**Given problem**
Reproduce each of the entries below word for word, leaving out the pictures.

* Begin Records supplied *

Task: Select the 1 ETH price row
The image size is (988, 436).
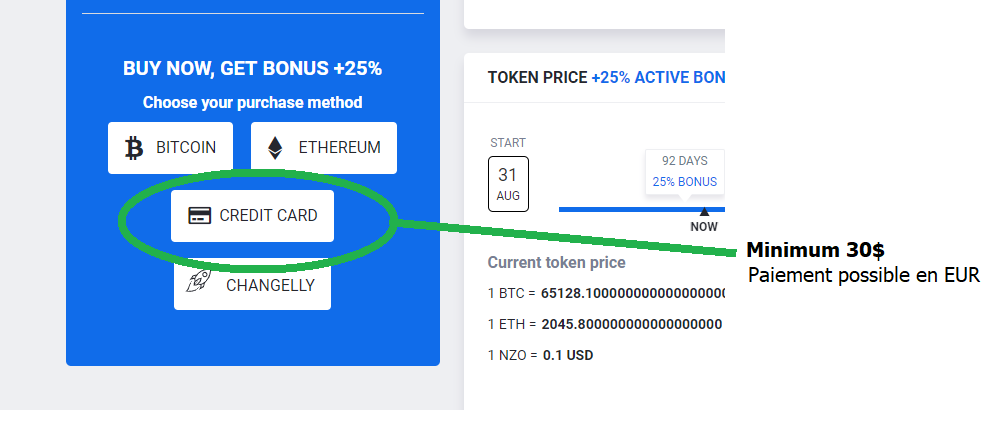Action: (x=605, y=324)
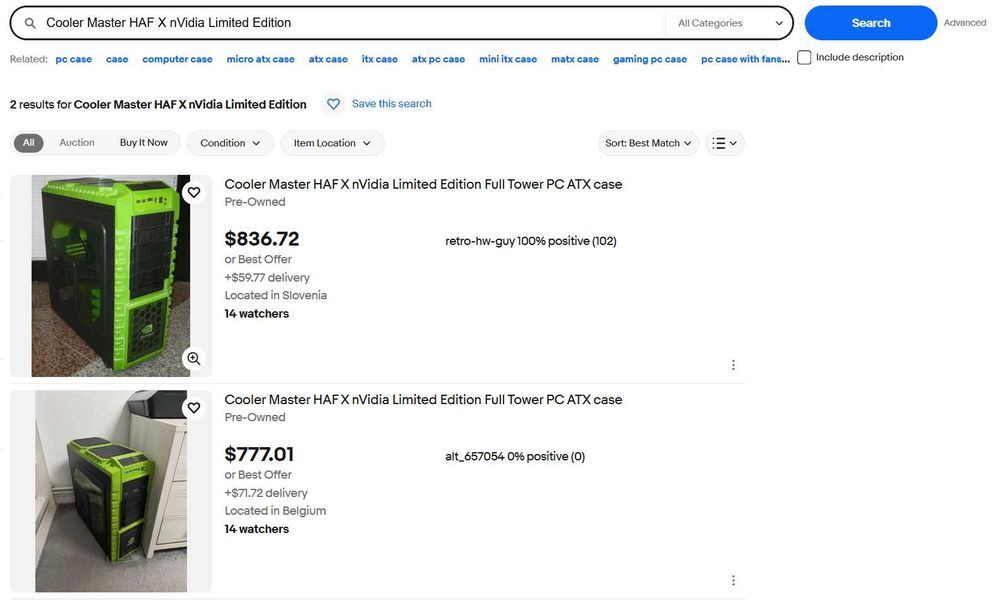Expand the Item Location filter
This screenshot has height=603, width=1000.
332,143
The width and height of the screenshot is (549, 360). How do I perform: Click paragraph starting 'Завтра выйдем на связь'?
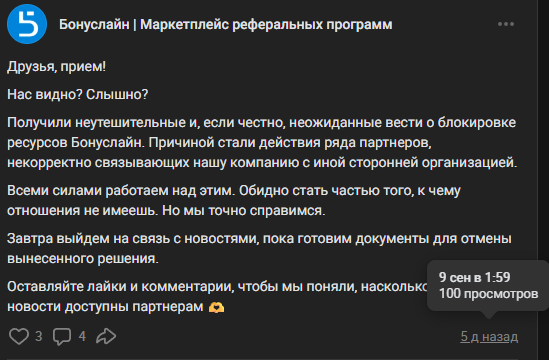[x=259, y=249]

* End Records supplied *

**Task result**
Task: Select the 1 ETH price row
The image size is (988, 436).
Action: (x=605, y=324)
Expand the Item Location filter
This screenshot has height=603, width=1000.
332,143
The width and height of the screenshot is (549, 360). How do I perform: Click paragraph starting 'Завтра выйдем на связь'?
[x=259, y=249]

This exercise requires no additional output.